Always wanted to try playing the fire buckets, but Eugene Hutz had cornered the market.
1667969443579.png


Sincerely,
The Golden Glockenspiel
 
Dear my very dear sick senior dog,

I am so happy the meds that we are giving you are suppressing your cough, and curing the upper respiratory infection that you picked up. However I wish they would stop giving you the most horrendous gas I've ever smelled from a dog. But I will admit I'd one hundred times rather smell that gas than have to lead you over that final bridge, it's too soon.

Sincerely, there is a noxious green cloud hovering around her butt, I swear. #Amoxicillin=horrible canine flatulence
 
Dear my very dear sick senior dog,

I am so happy the meds that we are giving you are suppressing your cough, and curing the upper respiratory infection that you picked up. However I wish they would stop giving you the most horrendous gas I've ever smelled from a dog. But I will admit I'd one hundred times rather smell that gas than have to lead you over that final bridge, it's too soon.
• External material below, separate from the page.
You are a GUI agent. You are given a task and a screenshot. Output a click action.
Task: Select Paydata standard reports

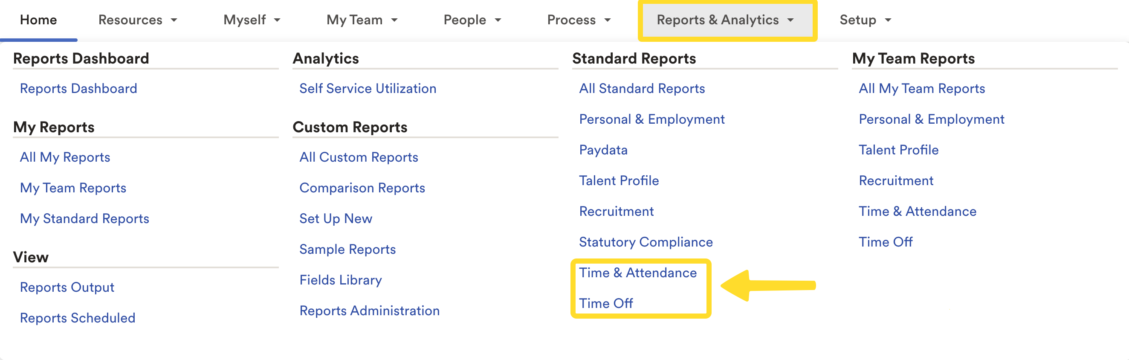603,150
Sincerely, there is a noxious green cloud hovering around her butt, I swear. #Amoxicillin=horrible canine flatulence

Dear Registry of Great Names For A Rock Band,

I do hereby submit "Canine Flatulence".

Sincerely
Easily Amused
 
Dear Registry of Great Names For A Rock Band,

I do hereby submit "Canine Flatulence".

Sincerely
Easily Amused
Dear Easily Amused

Thank you for your kind submission. It is our pleasure to announce that you are the 250th person to submit "Canine Flatulence" and the proposed name has now crossed the threshold to be assigned to the next unoriginal, bass-thumping, poorly syncopated grunge band to emerge from the darkened recesses of the Seattle Starbucks scene.

Yours in melodious gratitude,
Tiber Flumen Pollutum (Honorary Chaircat of the Registry of Great Names For A Rock Band)
 
Dear people In Cold Climates,

here in AZ it was like 70f outside today on 12-9-22....

Sincerely,

guy glad i don't need that silly electric blanket anymore!
 
Dear people In Cold Climates,

here in AZ it was like 70f outside today on 12-9-22....

Sincerely,

guy glad i don't need that silly electric blanket anymore!
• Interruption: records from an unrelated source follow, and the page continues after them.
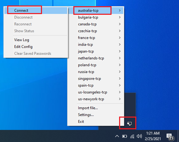Expand the bulgaria-tcp submenu arrow
The width and height of the screenshot is (179, 142).
point(120,17)
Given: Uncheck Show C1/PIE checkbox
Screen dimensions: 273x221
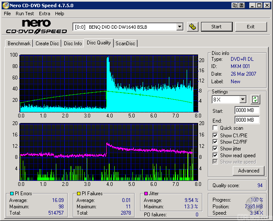Looking at the screenshot, I should click(215, 135).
We don't all have the marshals ready to move us to some warm, inconspicuous place.
 
Dear Kent,

go ahead give me your hate!

Sincerely,

every rap song that says how you like me now! drinking some homebrew not feeling like i'm lit on fire!
 
How I imagine Canada started:

Dear everyone who just can't handle temperatures below 40°F,

No, it's ok, we'll take the cold place up north here. You weren't going to use it anyway.

Sincerely,
Canadians
 
Dear Canadians,

The above was a blatant ripoff from a video made by some of your finest internet sketch comedians.



Sorry, I just really loved the joke and I'm terrible at coming up with my own material.

Sincerely,
 
Dear brand new 3-roller grain mill,

Thank you for not shredding yourself into many pieces yesterday when a nut vibrated off the hopper and stopped you in a dramatic fashion.

Sincerely, just brewed what should be a fairly good batch of the house Citra/Sabro IPA
 
i'm trying to make a joke, but were you holding a drill when that happened?
Yes...yes I was. Haven't gotten around to building the new stand yet. My own stupid fault for not using the bit driver to make sure all of the nuts were tight. Yes, many jokes can be had from this post, I am aware.
 
Dear seatazz,

About the same here, just a boken knuckle when i was like 10. damn thing smarted for months! never even found out it was bust until it was almost totally healed....

Sincereley,

Someone who learned not to punch kids in the forehead the hard way!